## Extrait
Il est considéré comme un des peintres figuratifs les plus importants du XXe et du XXIe siècle, l'« Ingres de l'existentialisme » selon la formule de l'historien de l'art Herbert Read.
Il est notamment célèbre pour avoir peint, en 2001, le portrait de la reine Élisabeth II à l'occasion de son jubilé d'or, tableau qui a soulevé une polémique au Royaume-Uni.
Petit-fils du médecin et fondateur de la psychanalyse, Sigmund Freud, et de sa femme Martha Bernays, Lucian naît à Berlin. Son père, l'architecte Ernst L. Freud (en) (1892-1970), est le plus jeune fils de Sigmund Freud. En 1933, pour échapper à l'antisémitisme nazi, Ernst Freud emmène sa famille à Londres : sa femme Lucie Brasch et ses fils Lucian, Stephen (1921-2015) et Clement (1924-2009). En 1938, à la suite de l'Anschluss, Sigmund Freud[1] les y rejoint.
Après ses études secondaires, Lucian entre en 1938–1939 à la Central School of Arts and Crafts de Londres. De 1939 à 1941, il suit les cours de Cedric Morris (en) à l'East Anglian School of Painting and Drawing à Dedham. Il est alors mobilisé dans la marine marchande puis démobilisé après trois mois de mer. De 1942 à 1943 il étudie à temps partiel au Goldsmith's College à Londres.
En 1943, il illustre les poèmes de Nicholas Moore. Il expose, pour la première fois, à la galerie Lefèvre à Londres en 1944. Sa peinture est alors influencée par le surréalisme : en témoigne le tableau énigmatique The Painter's Room. Déjà, « l'univers personnel de Freud y est représenté : la fenêtre, la plante, l'animal, tous les éléments de son œuvre sont en place »[2].
En 1946, Freud visite Paris et la Grèce. Il reviendra très régulièrement à Paris pour rendre visite à Picasso et à Giacometti.
En 1948, il épouse la fille du sculpteur Jacob Epstein, Kitty Garman dont il aura deux filles, Annabel Freud et la poétesse Annie Freud. Il divorce de Kitty en 1952 pour se remarier en 1953 avec Lady Caroline Blackwood. En 1952, il peint dans la chambre 38 de l'hôtel La Louisiane le tableau Hotel Bedroom[3] où il figure avec Lady Caroline Blackwood. Ce deuxième mariage n'est pas plus heureux et leur divorce intervient en 1958. Il a peint de très beaux portraits inspirés par ses épouses Kitty (Girl with a white Dog, 1950-51) et Caroline (Girl in a Green Dress, 1952 ). Lucian Freud, qui n'appréciait pas les contraintes de la vie de famille, vécut ensuite en célibataire, avec des compagnes successives dont il eut de nombreux enfants et des petits-enfants. Quatorze enfants ont été identifiés[4], dont la styliste Bella Freud (née en 1961), l'écrivain Esther Freud, l'artiste Jane McAdam Freud (en) (née en 1958) ou encore Noah Woodman, entre autres.

## Données de travail

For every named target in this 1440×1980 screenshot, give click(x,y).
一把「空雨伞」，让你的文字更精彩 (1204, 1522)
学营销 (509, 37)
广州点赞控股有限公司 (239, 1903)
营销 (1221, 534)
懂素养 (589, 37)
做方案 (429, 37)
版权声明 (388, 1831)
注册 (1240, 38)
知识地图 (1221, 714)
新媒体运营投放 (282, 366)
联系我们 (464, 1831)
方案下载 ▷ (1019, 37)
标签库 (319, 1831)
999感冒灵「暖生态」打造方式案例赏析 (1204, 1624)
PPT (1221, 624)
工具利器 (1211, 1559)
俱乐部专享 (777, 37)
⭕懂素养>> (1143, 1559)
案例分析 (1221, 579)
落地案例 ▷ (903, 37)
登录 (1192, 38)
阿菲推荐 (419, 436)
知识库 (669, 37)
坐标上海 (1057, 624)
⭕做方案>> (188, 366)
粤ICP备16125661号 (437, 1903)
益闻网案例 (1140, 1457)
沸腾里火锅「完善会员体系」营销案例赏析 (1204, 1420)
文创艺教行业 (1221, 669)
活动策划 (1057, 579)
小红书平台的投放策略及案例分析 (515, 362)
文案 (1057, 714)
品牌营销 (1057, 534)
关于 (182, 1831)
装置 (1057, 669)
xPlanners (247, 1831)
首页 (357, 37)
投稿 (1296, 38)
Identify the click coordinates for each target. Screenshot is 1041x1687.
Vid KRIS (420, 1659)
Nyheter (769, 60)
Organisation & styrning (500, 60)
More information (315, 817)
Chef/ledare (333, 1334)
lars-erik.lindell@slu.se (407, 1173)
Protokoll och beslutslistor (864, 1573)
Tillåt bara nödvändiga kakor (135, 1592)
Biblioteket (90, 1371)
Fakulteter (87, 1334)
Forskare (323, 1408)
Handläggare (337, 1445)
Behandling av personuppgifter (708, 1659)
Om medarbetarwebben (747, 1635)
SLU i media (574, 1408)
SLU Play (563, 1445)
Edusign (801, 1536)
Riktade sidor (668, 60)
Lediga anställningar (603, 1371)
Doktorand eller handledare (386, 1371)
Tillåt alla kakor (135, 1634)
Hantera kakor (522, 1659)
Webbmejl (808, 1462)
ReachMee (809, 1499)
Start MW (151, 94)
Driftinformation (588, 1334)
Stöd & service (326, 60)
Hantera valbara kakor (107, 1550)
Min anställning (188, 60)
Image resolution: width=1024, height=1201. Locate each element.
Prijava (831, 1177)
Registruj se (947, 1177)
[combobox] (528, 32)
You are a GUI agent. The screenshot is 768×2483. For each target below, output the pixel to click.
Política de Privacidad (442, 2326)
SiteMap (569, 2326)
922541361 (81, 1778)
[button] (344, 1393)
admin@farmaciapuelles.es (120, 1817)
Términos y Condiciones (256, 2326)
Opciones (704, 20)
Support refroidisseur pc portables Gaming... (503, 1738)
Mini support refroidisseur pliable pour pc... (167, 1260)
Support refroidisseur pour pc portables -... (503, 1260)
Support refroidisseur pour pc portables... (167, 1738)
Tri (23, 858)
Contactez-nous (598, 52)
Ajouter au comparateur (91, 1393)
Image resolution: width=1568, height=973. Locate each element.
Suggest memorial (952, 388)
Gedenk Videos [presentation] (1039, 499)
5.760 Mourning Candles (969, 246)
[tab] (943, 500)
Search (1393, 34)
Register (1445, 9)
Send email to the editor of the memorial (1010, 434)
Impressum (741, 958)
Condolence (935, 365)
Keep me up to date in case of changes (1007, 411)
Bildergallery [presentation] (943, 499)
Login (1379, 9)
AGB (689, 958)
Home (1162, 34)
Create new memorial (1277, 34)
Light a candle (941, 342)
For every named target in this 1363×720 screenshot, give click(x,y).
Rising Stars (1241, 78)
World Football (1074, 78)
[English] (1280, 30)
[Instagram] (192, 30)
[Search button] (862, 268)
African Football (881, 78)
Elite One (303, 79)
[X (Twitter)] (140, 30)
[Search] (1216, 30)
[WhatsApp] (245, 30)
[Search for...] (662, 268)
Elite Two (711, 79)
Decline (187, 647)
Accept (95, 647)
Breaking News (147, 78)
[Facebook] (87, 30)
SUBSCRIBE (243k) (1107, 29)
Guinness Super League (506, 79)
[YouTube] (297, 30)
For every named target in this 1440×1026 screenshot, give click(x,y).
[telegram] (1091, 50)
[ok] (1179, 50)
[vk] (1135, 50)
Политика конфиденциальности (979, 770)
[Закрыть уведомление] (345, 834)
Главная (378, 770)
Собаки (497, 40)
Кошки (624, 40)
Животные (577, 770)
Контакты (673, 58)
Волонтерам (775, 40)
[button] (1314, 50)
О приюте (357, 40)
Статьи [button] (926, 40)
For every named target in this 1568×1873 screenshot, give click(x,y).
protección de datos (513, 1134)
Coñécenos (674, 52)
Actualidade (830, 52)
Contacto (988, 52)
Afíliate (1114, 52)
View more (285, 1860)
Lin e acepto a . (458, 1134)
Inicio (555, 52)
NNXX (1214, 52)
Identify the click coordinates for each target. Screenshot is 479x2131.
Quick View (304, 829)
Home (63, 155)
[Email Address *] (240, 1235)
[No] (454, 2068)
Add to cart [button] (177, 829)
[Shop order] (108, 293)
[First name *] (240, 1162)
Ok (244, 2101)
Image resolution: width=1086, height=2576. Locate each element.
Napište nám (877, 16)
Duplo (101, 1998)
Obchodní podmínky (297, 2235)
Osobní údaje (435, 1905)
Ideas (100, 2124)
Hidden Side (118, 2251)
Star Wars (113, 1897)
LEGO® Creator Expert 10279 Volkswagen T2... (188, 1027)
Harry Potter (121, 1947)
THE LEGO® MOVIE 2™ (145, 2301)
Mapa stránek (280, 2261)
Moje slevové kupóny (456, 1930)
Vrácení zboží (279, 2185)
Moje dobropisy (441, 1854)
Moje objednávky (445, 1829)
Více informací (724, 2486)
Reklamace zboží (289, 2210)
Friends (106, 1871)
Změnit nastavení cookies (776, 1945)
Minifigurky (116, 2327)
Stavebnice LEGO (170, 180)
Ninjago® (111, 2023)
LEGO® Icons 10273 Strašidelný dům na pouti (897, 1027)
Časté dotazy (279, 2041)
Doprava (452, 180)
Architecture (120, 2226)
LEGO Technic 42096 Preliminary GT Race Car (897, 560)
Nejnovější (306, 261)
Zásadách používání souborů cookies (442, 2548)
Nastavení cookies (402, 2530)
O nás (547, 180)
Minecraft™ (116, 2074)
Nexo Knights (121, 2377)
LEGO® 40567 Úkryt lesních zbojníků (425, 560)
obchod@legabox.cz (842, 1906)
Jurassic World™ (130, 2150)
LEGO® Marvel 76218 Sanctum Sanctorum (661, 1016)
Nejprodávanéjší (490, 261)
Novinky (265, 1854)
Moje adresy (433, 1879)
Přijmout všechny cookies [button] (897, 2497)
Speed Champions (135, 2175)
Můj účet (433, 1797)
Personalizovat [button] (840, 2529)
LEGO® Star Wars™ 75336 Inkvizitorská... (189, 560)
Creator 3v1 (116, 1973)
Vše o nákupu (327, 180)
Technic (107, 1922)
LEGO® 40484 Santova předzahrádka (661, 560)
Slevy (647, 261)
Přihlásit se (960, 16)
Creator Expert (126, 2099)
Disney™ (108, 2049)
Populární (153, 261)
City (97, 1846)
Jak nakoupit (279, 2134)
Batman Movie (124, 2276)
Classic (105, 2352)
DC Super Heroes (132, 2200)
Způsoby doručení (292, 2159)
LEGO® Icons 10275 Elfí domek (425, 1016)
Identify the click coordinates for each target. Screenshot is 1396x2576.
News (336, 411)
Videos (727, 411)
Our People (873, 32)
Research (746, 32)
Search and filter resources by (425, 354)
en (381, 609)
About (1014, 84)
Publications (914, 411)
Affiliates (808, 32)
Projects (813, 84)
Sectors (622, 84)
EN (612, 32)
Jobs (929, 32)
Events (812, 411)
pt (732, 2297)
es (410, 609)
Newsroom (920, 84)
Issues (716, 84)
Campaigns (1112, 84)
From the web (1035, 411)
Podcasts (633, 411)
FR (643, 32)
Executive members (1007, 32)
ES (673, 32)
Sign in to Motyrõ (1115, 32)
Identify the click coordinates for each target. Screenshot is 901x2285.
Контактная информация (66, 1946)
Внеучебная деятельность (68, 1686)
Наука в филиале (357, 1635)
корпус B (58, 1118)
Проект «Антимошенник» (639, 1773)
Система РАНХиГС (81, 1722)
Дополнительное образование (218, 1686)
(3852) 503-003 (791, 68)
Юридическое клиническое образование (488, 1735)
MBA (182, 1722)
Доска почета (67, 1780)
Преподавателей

## Série de tâches
**a.** Recopiez le passage du texte sur Lucian Freud, depuis « Il est considéré » jusqu'à « les y rejoint. » inclus.
**b.** Présentez sous forme de liste JSON de chaînes les lignes des enregistrements, de la ligne contenant « Elite Two (711, 79) » jusqu'à la ligne contenant « NNXX (1214, 52) » incluse, à raison d'une chaîne par ligne et sans les lignes vides.

## Résultats finaux
**a.**
Il est considéré comme un des peintres figuratifs les plus importants du XXe et du XXIe siècle, l'« Ingres de l'existentialisme » selon la formule de l'historien de l'art Herbert Read.
Il est notamment célèbre pour avoir peint, en 2001, le portrait de la reine Élisabeth II à l'occasion de son jubilé d'or, tableau qui a soulevé une polémique au Royaume-Uni.
Petit-fils du médecin et fondateur de la psychanalyse, Sigmund Freud, et de sa femme Martha Bernays, Lucian naît à Berlin. Son père, l'architecte Ernst L. Freud (en) (1892-1970), est le plus jeune fils de Sigmund Freud. En 1933, pour échapper à l'antisémitisme nazi, Ernst Freud emmène sa famille à Londres : sa femme Lucie Brasch et ses fils Lucian, Stephen (1921-2015) et Clement (1924-2009). En 1938, à la suite de l'Anschluss, Sigmund Freud[1] les y rejoint.

**b.**
[
  "Elite Two (711, 79)",
  "Decline (187, 647)",
  "Accept (95, 647)",
  "Breaking News (147, 78)",
  "[Facebook] (87, 30)",
  "SUBSCRIBE (243k) (1107, 29)",
  "Guinness Super League (506, 79)",
  "[YouTube] (297, 30)",
  "For every named target in this 1440×1026 screenshot, give click(x,y).",
  "[telegram] (1091, 50)",
  "[ok] (1179, 50)",
  "[vk] (1135, 50)",
  "Политика конфиденциальности (979, 770)",
  "[Закрыть уведомление] (345, 834)",
  "Главная (378, 770)",
  "Собаки (497, 40)",
  "Кошки (624, 40)",
  "Животные (577, 770)",
  "Контакты (673, 58)",
  "Волонтерам (775, 40)",
  "[button] (1314, 50)",
  "О приюте (357, 40)",
  "Статьи [button] (926, 40)",
  "For every named target in this 1568×1873 screenshot, give click(x,y).",
  "protección de datos (513, 1134)",
  "Coñécenos (674, 52)",
  "Actualidade (830, 52)",
  "Contacto (988, 52)",
  "Afíliate (1114, 52)",
  "View more (285, 1860)",
  "Lin e acepto a . (458, 1134)",
  "Inicio (555, 52)",
  "NNXX (1214, 52)"
]